Feisal Al Hussein suggère, lui aussi, de relever à 75 ans l’âge limite pour les membres du CIO. Le Jordanien propose également la mise en place d’un « Agenda olympique 2036 », où il serait notamment question de revoir le format des Jeux de la Jeunesse, pour en faire un mixte entre un événement sportif et un festival culturel.
Kirsty Coventry joue la carte des athlètes. Pas vraiment un scoop. L’ancienne nageuse du Zimbabwe, souvent présentée comme la candidate de Thomas Bach, reprend également certaines des priorités du dirigeant allemand, dont l’importance de l’intelligence artificielle et l’urgence d’engager les nouvelles générations, via les réseaux sociaux et les sports électroniques.
Johan Eliasch, le candidat surprise de la campagne, veut revoir en profondeur le format et le programme des Jeux. Pas moins. Il annonce, en cas de victoire, « un examen de tous les sports et de tous les formats afin de maximiser leur attrait pour les fans ». Belle bataille en perspective dans les couloirs du mouvement olympique.
David Lappartient se révèle le plus concret du peloton. Comme ses rivaux, le Français ne s’interdit pas de reprendre à son compte les grandes priorités du moment, répétées en toutes circonstances, mais il ajoute des idées plus personnelles. Citons, en vrac, une diminution du nombre des commissions du CIO, une hausse du nombre des membres de l’instance pour accorder une plus grande place aux athlètes, et la tenue d’un Congrès olympique qui réunirait tous les acteurs du mouvement. Autres propositions : la parité parmi les membres à échéance 2036 et des Jeux olympiques en Afrique.

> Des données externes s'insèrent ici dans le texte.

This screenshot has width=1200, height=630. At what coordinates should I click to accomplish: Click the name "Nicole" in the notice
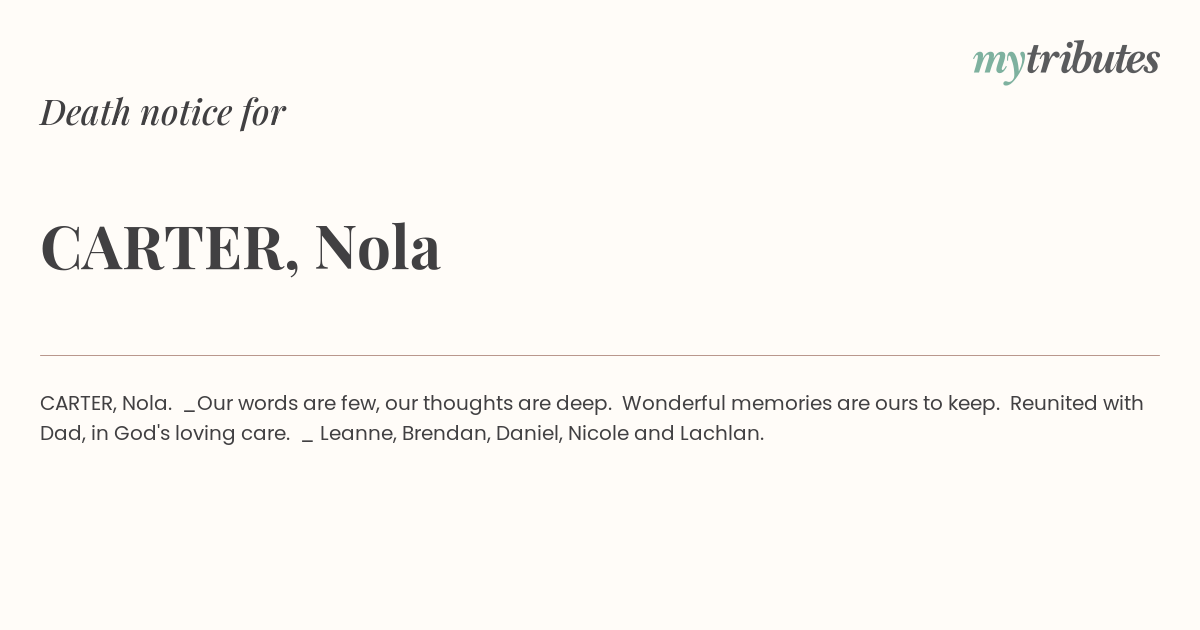[x=598, y=433]
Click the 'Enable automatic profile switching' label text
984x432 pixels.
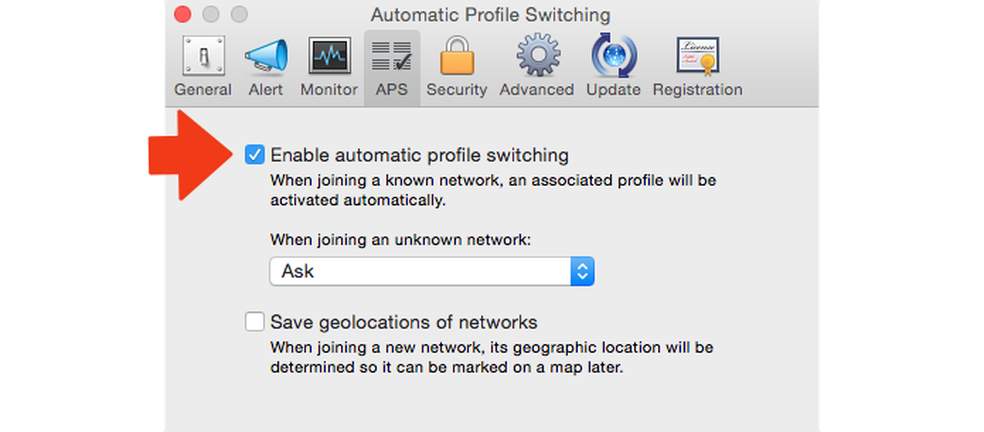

Le meilleur pour la fin. Morinari Watanabe ne mérite pas seulement la palme de la concision, avec un programme en cinq pages. Le Japonais peut prétendra également au maillot du plus audacieux. Son idée : des Jeux olympiques organisés simultanément dans cinq villes sur les cinq continents, en continu, 24 heures sur 24, avec 10 sports par ville-hôte pour un total record de 50 sports. La même formule serait reproduite aux Jeux d’hiver. Avantage : un coût réduit pour chacun des organisateurs et une ouverture vers des pays jusque-là absents de la carte. Les Jeux du monde entier. Fallait oser.